The only real exception to this was Cherie Blair, wife of the former British Prime Minister, for whom I had a free ticket. She makes me feel conflicted, which is hardly surprising as she’s rather conflicted herself. She hates the press, but she wishes to use it to have her side of the story told. She protects her privacy vigorously, but divulges cringing personal details in her autobiography. She calls this autobiography ‘Speaking for Myself’ as if, as a highly successful barrister, she’s such a victim that she’s never had the chance before. She’s a socialist, but she owns three houses. And she makes her problems with being the wife of a head of state so painfully obvious; she publishes a book called ‘The Goldfish Bowl’ about previous spouses in Number 10. Psychoanalysing this woman is too easy. She also gave a really boring speech.
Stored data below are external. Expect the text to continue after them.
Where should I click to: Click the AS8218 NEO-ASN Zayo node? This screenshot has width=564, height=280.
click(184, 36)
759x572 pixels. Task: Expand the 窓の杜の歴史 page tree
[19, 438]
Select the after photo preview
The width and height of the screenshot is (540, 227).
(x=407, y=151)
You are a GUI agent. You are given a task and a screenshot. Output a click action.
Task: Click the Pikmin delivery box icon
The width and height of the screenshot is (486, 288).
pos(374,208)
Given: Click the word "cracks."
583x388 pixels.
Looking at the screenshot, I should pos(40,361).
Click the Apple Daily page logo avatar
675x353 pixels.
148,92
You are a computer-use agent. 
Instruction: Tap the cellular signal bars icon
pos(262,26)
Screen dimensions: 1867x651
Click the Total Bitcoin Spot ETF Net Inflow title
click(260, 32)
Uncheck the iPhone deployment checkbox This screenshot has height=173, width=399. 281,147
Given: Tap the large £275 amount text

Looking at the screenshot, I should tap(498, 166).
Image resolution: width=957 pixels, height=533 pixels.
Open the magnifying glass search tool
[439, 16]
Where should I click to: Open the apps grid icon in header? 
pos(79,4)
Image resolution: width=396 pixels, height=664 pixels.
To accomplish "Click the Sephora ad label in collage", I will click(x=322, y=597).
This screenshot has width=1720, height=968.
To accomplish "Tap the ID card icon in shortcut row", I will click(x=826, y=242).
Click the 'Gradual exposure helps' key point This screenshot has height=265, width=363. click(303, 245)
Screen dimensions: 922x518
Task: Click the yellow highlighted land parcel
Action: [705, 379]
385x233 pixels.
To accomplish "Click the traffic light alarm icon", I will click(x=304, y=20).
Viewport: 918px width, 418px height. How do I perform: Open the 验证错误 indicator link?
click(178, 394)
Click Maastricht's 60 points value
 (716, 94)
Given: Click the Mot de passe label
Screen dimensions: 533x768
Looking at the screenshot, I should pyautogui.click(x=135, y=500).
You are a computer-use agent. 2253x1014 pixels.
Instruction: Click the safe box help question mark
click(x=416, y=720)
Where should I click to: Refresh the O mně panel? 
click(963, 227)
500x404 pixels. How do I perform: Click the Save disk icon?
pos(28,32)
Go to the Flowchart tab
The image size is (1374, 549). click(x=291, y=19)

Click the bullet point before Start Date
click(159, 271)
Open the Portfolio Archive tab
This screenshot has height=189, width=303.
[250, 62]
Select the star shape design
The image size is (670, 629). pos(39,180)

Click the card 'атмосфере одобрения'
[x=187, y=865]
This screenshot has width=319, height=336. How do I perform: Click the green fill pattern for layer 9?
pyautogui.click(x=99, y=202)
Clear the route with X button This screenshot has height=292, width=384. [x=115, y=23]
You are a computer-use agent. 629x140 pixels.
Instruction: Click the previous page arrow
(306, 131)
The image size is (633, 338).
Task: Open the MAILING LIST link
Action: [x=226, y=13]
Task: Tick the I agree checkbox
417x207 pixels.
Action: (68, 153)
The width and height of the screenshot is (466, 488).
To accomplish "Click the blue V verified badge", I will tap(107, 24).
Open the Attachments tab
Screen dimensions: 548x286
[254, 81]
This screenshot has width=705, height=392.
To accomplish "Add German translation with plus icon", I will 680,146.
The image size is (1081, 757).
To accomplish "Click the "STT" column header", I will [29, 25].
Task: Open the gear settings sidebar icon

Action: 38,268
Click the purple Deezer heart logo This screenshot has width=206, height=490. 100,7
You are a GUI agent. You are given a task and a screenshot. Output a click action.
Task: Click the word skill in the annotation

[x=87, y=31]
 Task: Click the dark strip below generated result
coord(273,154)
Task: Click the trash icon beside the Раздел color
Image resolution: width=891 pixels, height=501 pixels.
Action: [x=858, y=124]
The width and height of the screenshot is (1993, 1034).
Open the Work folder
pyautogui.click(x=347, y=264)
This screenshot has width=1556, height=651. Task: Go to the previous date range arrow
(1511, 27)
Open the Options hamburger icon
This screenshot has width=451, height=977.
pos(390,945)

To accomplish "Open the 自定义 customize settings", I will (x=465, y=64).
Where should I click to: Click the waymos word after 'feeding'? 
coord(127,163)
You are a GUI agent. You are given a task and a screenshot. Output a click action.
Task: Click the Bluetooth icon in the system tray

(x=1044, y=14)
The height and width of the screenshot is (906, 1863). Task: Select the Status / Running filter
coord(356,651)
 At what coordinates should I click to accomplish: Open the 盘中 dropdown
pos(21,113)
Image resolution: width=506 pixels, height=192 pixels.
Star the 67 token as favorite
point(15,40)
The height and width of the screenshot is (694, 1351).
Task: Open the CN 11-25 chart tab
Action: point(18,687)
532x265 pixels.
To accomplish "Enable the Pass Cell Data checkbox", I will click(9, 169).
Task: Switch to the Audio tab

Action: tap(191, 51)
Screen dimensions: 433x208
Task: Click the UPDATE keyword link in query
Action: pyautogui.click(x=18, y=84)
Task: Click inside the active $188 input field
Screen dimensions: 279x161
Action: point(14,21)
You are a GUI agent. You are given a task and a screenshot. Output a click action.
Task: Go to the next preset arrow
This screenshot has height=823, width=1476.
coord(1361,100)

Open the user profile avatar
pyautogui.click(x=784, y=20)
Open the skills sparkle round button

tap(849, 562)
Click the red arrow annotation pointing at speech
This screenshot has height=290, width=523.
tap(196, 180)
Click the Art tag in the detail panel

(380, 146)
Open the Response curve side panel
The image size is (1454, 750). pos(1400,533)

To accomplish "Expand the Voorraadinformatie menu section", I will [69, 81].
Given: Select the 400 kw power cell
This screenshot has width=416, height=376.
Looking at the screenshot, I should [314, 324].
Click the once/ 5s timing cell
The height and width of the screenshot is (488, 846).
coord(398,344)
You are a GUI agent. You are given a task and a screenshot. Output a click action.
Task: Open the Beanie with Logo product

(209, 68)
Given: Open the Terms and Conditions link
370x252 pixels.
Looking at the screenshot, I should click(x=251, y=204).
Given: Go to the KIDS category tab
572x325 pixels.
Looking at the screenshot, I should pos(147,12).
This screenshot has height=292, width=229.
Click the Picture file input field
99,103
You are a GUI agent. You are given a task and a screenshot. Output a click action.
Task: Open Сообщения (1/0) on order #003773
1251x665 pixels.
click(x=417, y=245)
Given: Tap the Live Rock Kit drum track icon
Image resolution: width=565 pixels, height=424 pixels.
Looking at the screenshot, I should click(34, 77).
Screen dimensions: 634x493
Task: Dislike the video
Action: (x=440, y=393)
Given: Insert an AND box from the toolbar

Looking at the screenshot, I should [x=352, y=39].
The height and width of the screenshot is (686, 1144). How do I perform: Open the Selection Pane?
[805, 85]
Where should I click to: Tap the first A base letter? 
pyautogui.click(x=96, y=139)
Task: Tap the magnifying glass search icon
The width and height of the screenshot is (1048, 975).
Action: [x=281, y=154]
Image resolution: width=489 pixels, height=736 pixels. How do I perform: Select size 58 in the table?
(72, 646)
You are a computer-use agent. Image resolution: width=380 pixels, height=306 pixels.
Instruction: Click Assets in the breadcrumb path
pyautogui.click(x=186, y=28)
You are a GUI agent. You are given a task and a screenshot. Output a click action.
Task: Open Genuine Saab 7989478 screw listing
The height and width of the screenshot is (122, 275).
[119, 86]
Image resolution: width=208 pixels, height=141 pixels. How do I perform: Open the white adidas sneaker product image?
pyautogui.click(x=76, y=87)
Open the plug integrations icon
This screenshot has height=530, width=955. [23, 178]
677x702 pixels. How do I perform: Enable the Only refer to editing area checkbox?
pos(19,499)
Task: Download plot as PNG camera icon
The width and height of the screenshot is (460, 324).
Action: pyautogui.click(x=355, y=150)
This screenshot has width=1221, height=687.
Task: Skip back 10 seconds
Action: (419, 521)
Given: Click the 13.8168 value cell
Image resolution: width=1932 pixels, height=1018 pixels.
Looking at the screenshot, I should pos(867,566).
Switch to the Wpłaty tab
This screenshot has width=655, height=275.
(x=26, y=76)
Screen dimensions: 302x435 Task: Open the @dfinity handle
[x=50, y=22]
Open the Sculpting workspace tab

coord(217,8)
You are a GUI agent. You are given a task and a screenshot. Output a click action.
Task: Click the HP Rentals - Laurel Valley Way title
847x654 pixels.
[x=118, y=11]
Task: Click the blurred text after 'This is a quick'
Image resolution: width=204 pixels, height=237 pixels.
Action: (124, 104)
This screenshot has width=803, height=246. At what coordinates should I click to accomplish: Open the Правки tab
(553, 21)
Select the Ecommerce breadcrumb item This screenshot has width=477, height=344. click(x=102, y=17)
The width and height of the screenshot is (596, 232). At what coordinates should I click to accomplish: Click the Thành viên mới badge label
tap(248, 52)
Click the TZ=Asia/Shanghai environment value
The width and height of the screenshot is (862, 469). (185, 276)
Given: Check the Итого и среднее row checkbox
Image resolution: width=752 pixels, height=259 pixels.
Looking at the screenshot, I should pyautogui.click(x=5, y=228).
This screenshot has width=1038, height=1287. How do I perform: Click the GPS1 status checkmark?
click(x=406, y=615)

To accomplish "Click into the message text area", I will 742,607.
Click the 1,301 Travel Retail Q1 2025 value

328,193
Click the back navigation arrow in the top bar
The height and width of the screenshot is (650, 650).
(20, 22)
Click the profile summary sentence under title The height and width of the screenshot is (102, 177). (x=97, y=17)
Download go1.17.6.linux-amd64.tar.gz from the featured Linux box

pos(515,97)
I was looking forward to seeing Gore Vidal, but he left me not just cold, but feeling soiled, such was his constant negativity. He criticized John McCain for not attempting to escape from a Vietcong POW camp. I don’t think that Vidal has any experience of such scrapes, so should hold counsel until he’s tried himself. My brother asked him whether he had any ‘words of advice for young people‘. ‘Grow up’ said Vidal. Perhaps it’s too late to take his own advice.
Much smaller fry was Mark E. Smith of The Fall. The interviewer was Jon Gower. I’ve never heard of him either. Early on during the interview Smith accused Gower of not having read this autobiography. Gower had to admit that he hadn’t finished it, but to show he’d read what he had carefully, asked the most in depth and convoluted questions, most of which were answered by Smith with a simple ‘yeah’ followed by tittering from the audience. I spent most of the interview wanting to jump on the stage and wrestle the microphone away from him. Every psychiatrist knows – the best way to get someone’s story is to ask open questions. A breath test for Smith and full refund to the audience wouldn’t have been out of place either. That was my question about the security guards.
Christopher Hitchens did nothing to quash allegations of a drink problem by coming to the stage with a glass of wine. Apart from his rudeness towards a audience questioner, which boarded on bullying, we were in complete agreement. Further agreement but slight boredom accompanied talks by Naomi Klein and Joseph Stiglitz. It’s not always a good idea to read the corresponding books before seeing a talk, as the speakers just regurgitate the same facts you’ve already read. Will Self as ever didn’t disappoint. My brother got further coverage in the press by asking him about his love of long and seldom used words.
For us the festival ended with Rob Brydon. Oliver James says that he’s rarely met a comedian who’s not personality disordered or depressed. I hope he’s wrong in Mr Brydon’s case, as he seems so very nice and so very amusing.